*Document excerpt*
We had to order sanitation hose so that left today open to take on another project that has been waiting in the wings. Hatch restoration. Sailboats are notoriously dark so as much light as you can get “down-below” is all the better. The “windows” in the hatches are made out of plastic and after some years they become crazed and look unsightly. In addition the gaskets wear out eventually as well. We have old Lewmar Rollstop Hatches which they only made for 4 years so that should tell you something! They are what we have and because of their unique sizes it is not economical to replace them. That said the best we can do is have them rebuilt by the experts at Select Plastics.
All things considered this is the perfect time to have the work down in that the boat deck is completely covered by the shrink wrap. On a sunny day like today it makes it completely comfortable to work on deck even when like today the temperatures were in the mid 30s and wind was gusting in the 30-35 knt range! The whole time I was working in shirt sleeves!!

*Information shown*
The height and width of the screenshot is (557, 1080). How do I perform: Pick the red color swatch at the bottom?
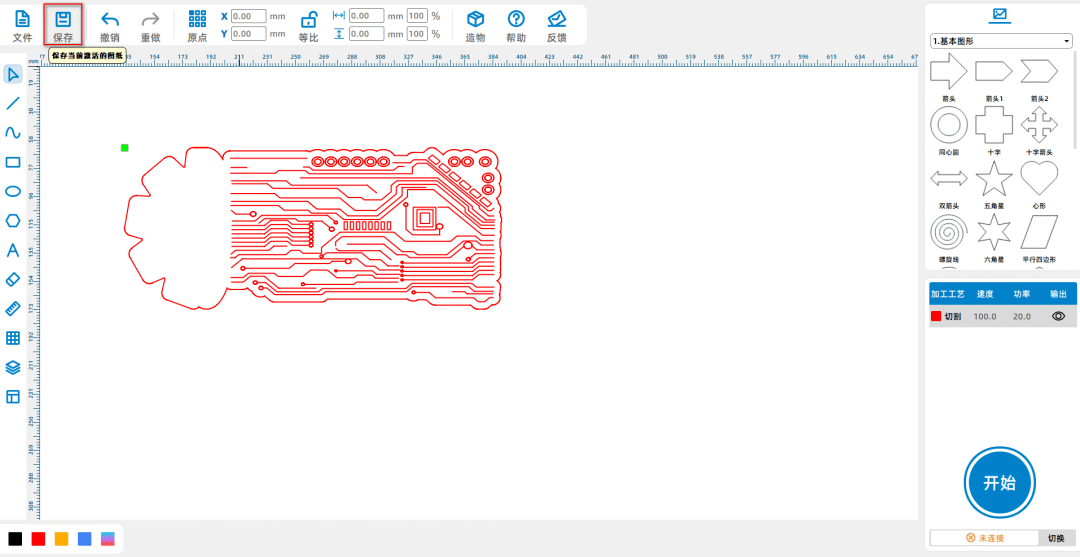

*What you need to do*
In the post about hatch restoration:
(a) For how many years were Lewmar Rollstop Hatches made?
(b) Which company will rebuild the hatches?
(c) What completely covers the boat deck?

*Solution to the exercise*
(a) Four years.
(b) Select Plastics.
(c) Shrink wrap.